L’aspetto simbolico della forma si evidenzia nell’armoniosa bellezza delle figure femminili, colte nelle loro naturali pose con accentuazioni impressioniste, da Cézanne a Chagall, nella suggestione della luce che diviene dimensione sognante ed accensione di sentimento nell’immediatezza di gesto e captazione dell’atmosfera, dove risalta il carattere di “improvviso” di una surreale realtà.

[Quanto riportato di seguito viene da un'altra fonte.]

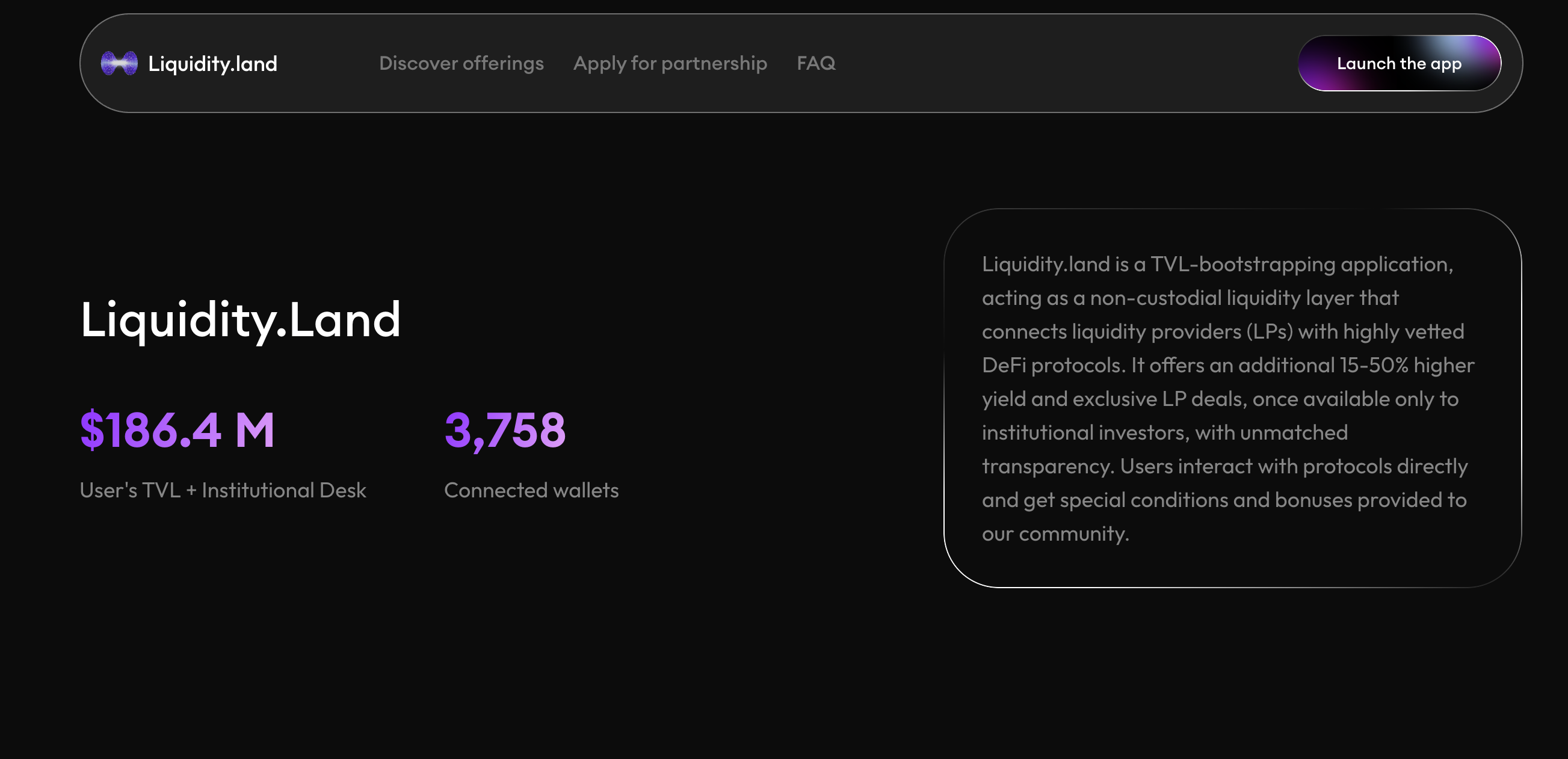Select the $186.4 M TVL figure

[177, 431]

Alla fine, simboli archetipi del sogno, paesaggi della sua terra e nature morte si colorano di nuove forme immaginarie che rimandano ad una finissima lettura simbolica, mentre approda ad uno spazio sognante che diviene logos ideale di emozioni ed abbandoni a memorie del suo diario di vita. Sta qui, il fascino, davvero unico nei dipinti dell’artista Patrizia Biagini: l’interpretazione visionaria del reale si coniuga armoniosamente nella continuità storica con l’avanguardia in una nuova narrazione pittorica che esalta un raffinatissimo, quanto, libero sentimento lirico dello spazio creativo che trascende il tempo, dove la fuga dei pensieri va al di là della tangibilità delle cose per approdare in una dimensione fantastica, ma direi spirituale, in cui l’arte si fa poesia e messaggio universale di sentimenti.